#### EXERCISE:
Render every line of the data below as a Markdown table with two columns, Row and Data line, numbering the rows and omitting blank lines.

::: MATERIAL FOR THIS TASK

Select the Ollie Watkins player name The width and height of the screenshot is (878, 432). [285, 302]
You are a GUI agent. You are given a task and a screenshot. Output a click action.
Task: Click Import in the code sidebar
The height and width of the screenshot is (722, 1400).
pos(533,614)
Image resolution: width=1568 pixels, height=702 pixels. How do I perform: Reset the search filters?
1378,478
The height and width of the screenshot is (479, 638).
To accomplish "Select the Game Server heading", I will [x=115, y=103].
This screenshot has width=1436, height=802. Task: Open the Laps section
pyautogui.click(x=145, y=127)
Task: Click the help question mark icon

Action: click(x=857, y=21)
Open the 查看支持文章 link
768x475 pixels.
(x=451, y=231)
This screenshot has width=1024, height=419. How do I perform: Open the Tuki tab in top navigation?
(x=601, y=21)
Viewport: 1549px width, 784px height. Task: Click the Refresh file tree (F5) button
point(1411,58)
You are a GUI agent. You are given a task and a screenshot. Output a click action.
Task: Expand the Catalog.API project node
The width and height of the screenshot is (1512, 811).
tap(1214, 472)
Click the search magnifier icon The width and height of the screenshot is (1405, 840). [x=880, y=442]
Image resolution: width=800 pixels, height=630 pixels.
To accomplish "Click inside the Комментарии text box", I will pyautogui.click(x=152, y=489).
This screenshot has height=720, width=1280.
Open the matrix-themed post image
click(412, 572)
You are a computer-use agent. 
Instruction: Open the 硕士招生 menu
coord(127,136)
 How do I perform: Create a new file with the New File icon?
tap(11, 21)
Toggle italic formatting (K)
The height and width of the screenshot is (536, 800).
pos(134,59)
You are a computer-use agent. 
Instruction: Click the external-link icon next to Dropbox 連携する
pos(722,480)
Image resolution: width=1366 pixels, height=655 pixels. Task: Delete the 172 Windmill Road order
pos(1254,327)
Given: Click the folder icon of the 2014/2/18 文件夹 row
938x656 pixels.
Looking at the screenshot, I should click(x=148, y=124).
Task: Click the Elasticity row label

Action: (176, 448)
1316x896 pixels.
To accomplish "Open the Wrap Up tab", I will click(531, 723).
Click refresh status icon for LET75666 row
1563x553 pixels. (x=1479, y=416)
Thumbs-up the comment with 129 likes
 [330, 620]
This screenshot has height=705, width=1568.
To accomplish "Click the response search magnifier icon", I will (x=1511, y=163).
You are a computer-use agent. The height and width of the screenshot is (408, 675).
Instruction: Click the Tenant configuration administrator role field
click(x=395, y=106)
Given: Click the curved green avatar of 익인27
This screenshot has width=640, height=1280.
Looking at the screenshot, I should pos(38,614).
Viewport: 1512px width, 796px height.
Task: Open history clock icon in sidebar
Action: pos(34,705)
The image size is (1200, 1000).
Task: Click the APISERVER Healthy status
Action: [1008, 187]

::::::

#### RESULT OF THE EXERCISE:
| Row | Data line |
|---|---|
| 1 | Select the Ollie Watkins player name The width and height of the screenshot is (878, 432). [285, 302] |
| 2 | You are a GUI agent. You are given a task and a screenshot. Output a click action. |
| 3 | Task: Click Import in the code sidebar |
| 4 | The height and width of the screenshot is (722, 1400). |
| 5 | pos(533,614) |
| 6 | Image resolution: width=1568 pixels, height=702 pixels. How do I perform: Reset the search filters? |
| 7 | 1378,478 |
| 8 | The height and width of the screenshot is (479, 638). |
| 9 | To accomplish "Select the Game Server heading", I will [x=115, y=103]. |
| 10 | This screenshot has width=1436, height=802. Task: Open the Laps section |
| 11 | pyautogui.click(x=145, y=127) |
| 12 | Task: Click the help question mark icon |
| 13 | Action: click(x=857, y=21) |
| 14 | Open the 查看支持文章 link |
| 15 | 768x475 pixels. |
| 16 | (x=451, y=231) |
| 17 | This screenshot has width=1024, height=419. How do I perform: Open the Tuki tab in top navigation? |
| 18 | (x=601, y=21) |
| 19 | Viewport: 1549px width, 784px height. Task: Click the Refresh file tree (F5) button |
| 20 | point(1411,58) |
| 21 | You are a GUI agent. You are given a task and a screenshot. Output a click action. |
| 22 | Task: Expand the Catalog.API project node |
| 23 | The width and height of the screenshot is (1512, 811). |
| 24 | tap(1214, 472) |
| 25 | Click the search magnifier icon The width and height of the screenshot is (1405, 840). [x=880, y=442] |
| 26 | Image resolution: width=800 pixels, height=630 pixels. |
| 27 | To accomplish "Click inside the Комментарии text box", I will pyautogui.click(x=152, y=489). |
| 28 | This screenshot has height=720, width=1280. |
| 29 | Open the matrix-themed post image |
| 30 | click(412, 572) |
| 31 | You are a computer-use agent.  |
| 32 | Instruction: Open the 硕士招生 menu |
| 33 | coord(127,136) |
| 34 |  How do I perform: Create a new file with the New File icon? |
| 35 | tap(11, 21) |
| 36 | Toggle italic formatting (K) |
| 37 | The height and width of the screenshot is (536, 800). |
| 38 | pos(134,59) |
| 39 | You are a computer-use agent.  |
| 40 | Instruction: Click the external-link icon next to Dropbox 連携する |
| 41 | pos(722,480) |
| 42 | Image resolution: width=1366 pixels, height=655 pixels. Task: Delete the 172 Windmill Road order |
| 43 | pos(1254,327) |
| 44 | Given: Click the folder icon of the 2014/2/18 文件夹 row |
| 45 | 938x656 pixels. |
| 46 | Looking at the screenshot, I should click(x=148, y=124). |
| 47 | Task: Click the Elasticity row label |
| 48 | Action: (176, 448) |
| 49 | 1316x896 pixels. |
| 50 | To accomplish "Open the Wrap Up tab", I will click(531, 723). |
| 51 | Click refresh status icon for LET75666 row |
| 52 | 1563x553 pixels. (x=1479, y=416) |
| 53 | Thumbs-up the comment with 129 likes |
| 54 |  [330, 620] |
| 55 | This screenshot has height=705, width=1568. |
| 56 | To accomplish "Click the response search magnifier icon", I will (x=1511, y=163). |
| 57 | You are a computer-use agent. The height and width of the screenshot is (408, 675). |
| 58 | Instruction: Click the Tenant configuration administrator role field |
| 59 | click(x=395, y=106) |
| 60 | Given: Click the curved green avatar of 익인27 |
| 61 | This screenshot has width=640, height=1280. |
| 62 | Looking at the screenshot, I should pos(38,614). |
| 63 | Viewport: 1512px width, 796px height. |
| 64 | Task: Open history clock icon in sidebar |
| 65 | Action: pos(34,705) |
| 66 | The image size is (1200, 1000). |
| 67 | Task: Click the APISERVER Healthy status |
| 68 | Action: [1008, 187] |